Both are still quality ammunition in my experience. I don't think you'll be bad off with either.


----------



## PaulS (Mar 11, 2013)

That is a good price that will be ruined by the shipping. I can get 20 round boxes for $8.99 ($134 for 300) at the "local" Bi Mart.
The price is the same for .223 and 5.56 ammo.


----------



## Just Sayin' (Dec 5, 2013)

If it go bang, it good if the price is right!


----------



## Alpha-17 (Nov 16, 2012)

Both are made under contract for Uncle Sugar. One is Lake City (Federal/American Eagle/ATK), the other is Western Cartridge Company (Winchester/Olin).
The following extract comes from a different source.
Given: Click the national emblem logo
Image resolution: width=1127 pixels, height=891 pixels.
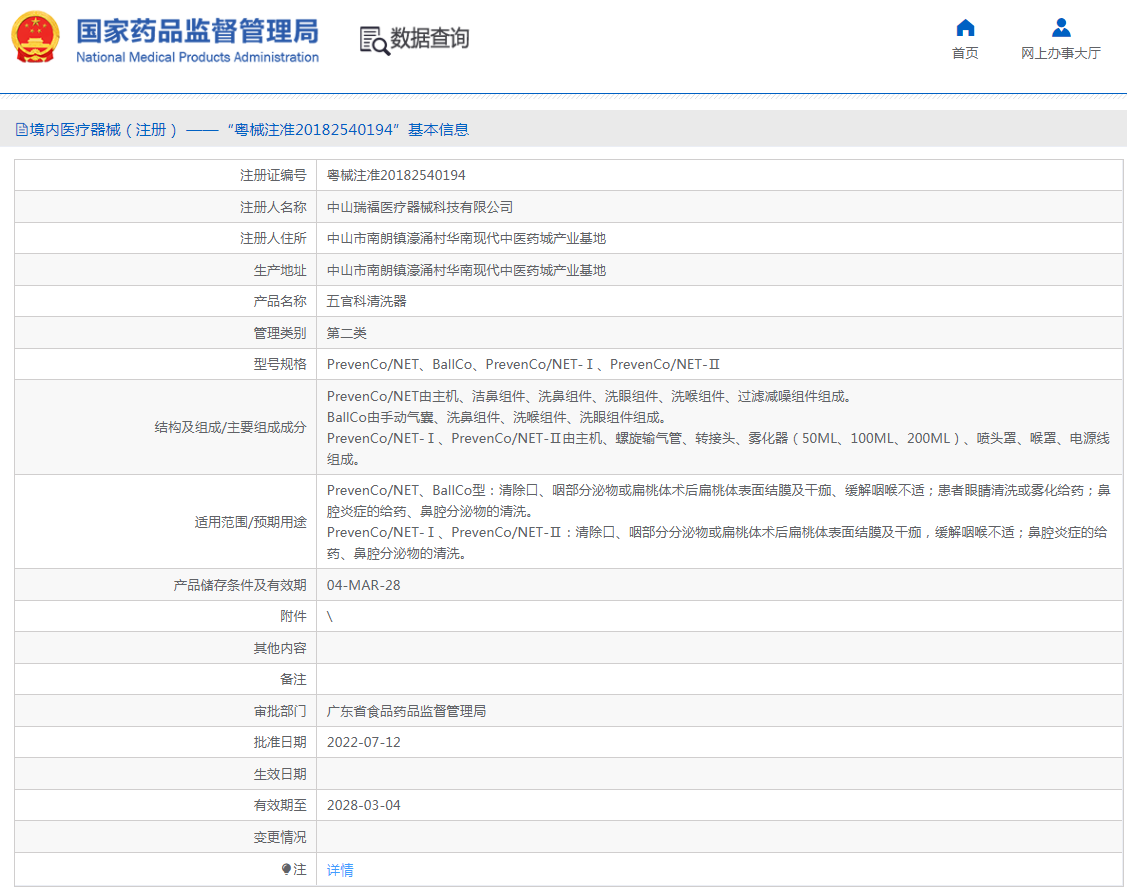Looking at the screenshot, I should (36, 38).
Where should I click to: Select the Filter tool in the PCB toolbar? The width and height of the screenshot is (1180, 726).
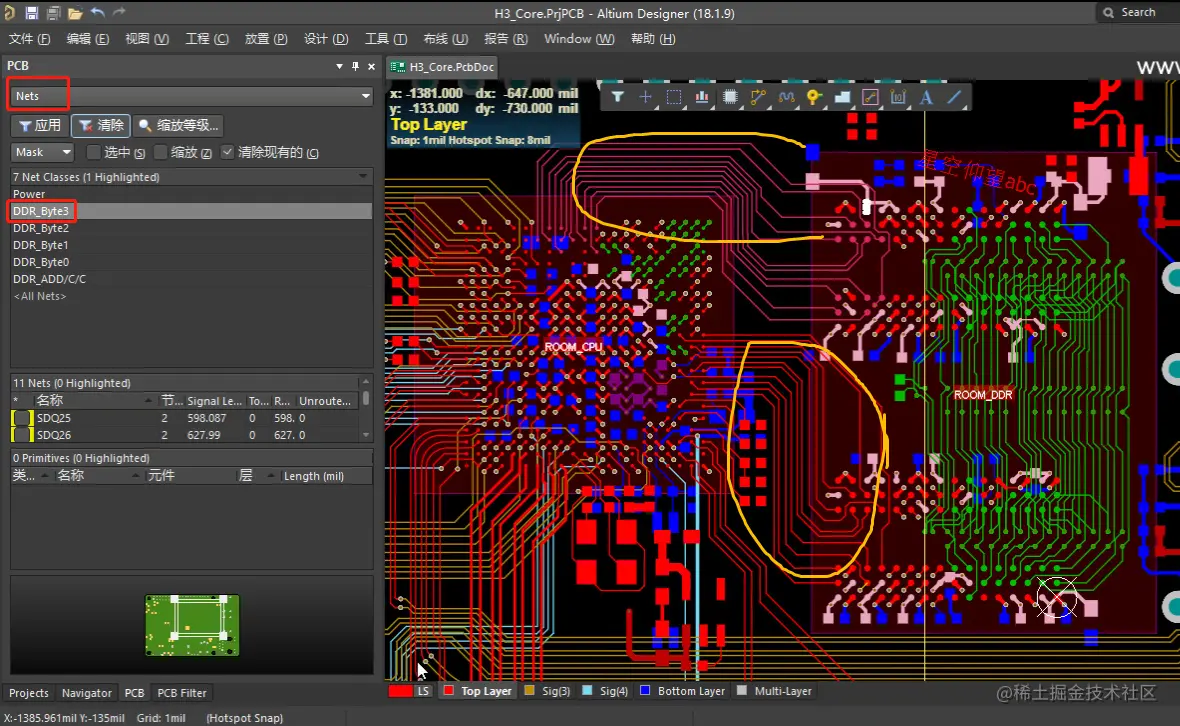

Virtually interchangeable in my opinion.


----------



## Smitty901 (Nov 16, 2012)

As others have put it same difference . American Eagle has a cool box.


----------



## Slippy (Nov 14, 2013)

Again, both are fine rounds. I buy regularly and don't care that much about price unless it is just way out of bounds. I cost average my inventory and weigh opportunity costs. What is the cost of not being able to buy some ammo tomorrow or the next day after whatever may happen to cause another shortage? Crappy run-on sentence but my point is that I don't get too concerned if a purchase is a few cents a round more than someone else says they found it. Like Paul says, shipping can change it and so can driving around town at $3.00 a gallon in my truck. 
My suggestion, BUY BOTH.


----------



## Smitty901 (Nov 16, 2012)

Federal LC 5.56 62gr 420 in stripped clips and steel ammo can 219 before tax. Locally I have noticed the same 5 ammo cans on the shelf for two weeks.
Meaning folks around here have decided they aint paying that.


----------



## Chipper (Dec 22, 2012)

Once shot the Winchester brass is better for reloading, IMO. If you don't reload it will bring more when sold as reloading brass. Otherwise no difference just to shoot.


----------



## Montana Rancher (Mar 4, 2013)

This goes way past what is the best deal

The real question is what burns best in the barrel that you shoot?

In MOST of my barrels 55 grains is the best choice, in a lot of military barrels they are twisted to group better with heavier bullets.

I would suggest getting a small quantity of both and seeing which works best (groups best) with the rifle you plan to use it with

OMG were you people born yesterday?


----------



## budgetprepp-n (Apr 7, 2013)

Montana Rancher said:


> This goes way past what is the best deal
> 
> The real question is what burns best in the barrel that you shoot?
> 
> ...


 I have the 1-7 twist and from what I have gathered on here the 62gr should be the best. But I'm open to try a lighter one just to see


----------



## Smitty901 (Nov 16, 2012)

budgetprepp-n said:


> I have the 1-7 twist and from what I have gathered on here the 62gr should be the best. But I'm open to try a lighter one just to see


Yes 62 and 77 gr 62gr is most common


----------



## Alpha-17 (Nov 16, 2012)

Montana Rancher said:


> This goes way past what is the best deal
> 
> The real question is what burns best in the barrel that you shoot?
> 
> ...


In most barrels (1:9 being the most common) it won't make any difference. Not sure I see the need for the "OMG" comment.



budgetprepp-n said:


> I have the 1-7 twist and from what I have gathered on here the 62gr should be the best. But I'm open to try a lighter one just to see


Either should stabilize in your rifle. 55gr is about as light as you'll usually want to go in a 1:7 twist barrel, but it'll work for a training/combat round.


----------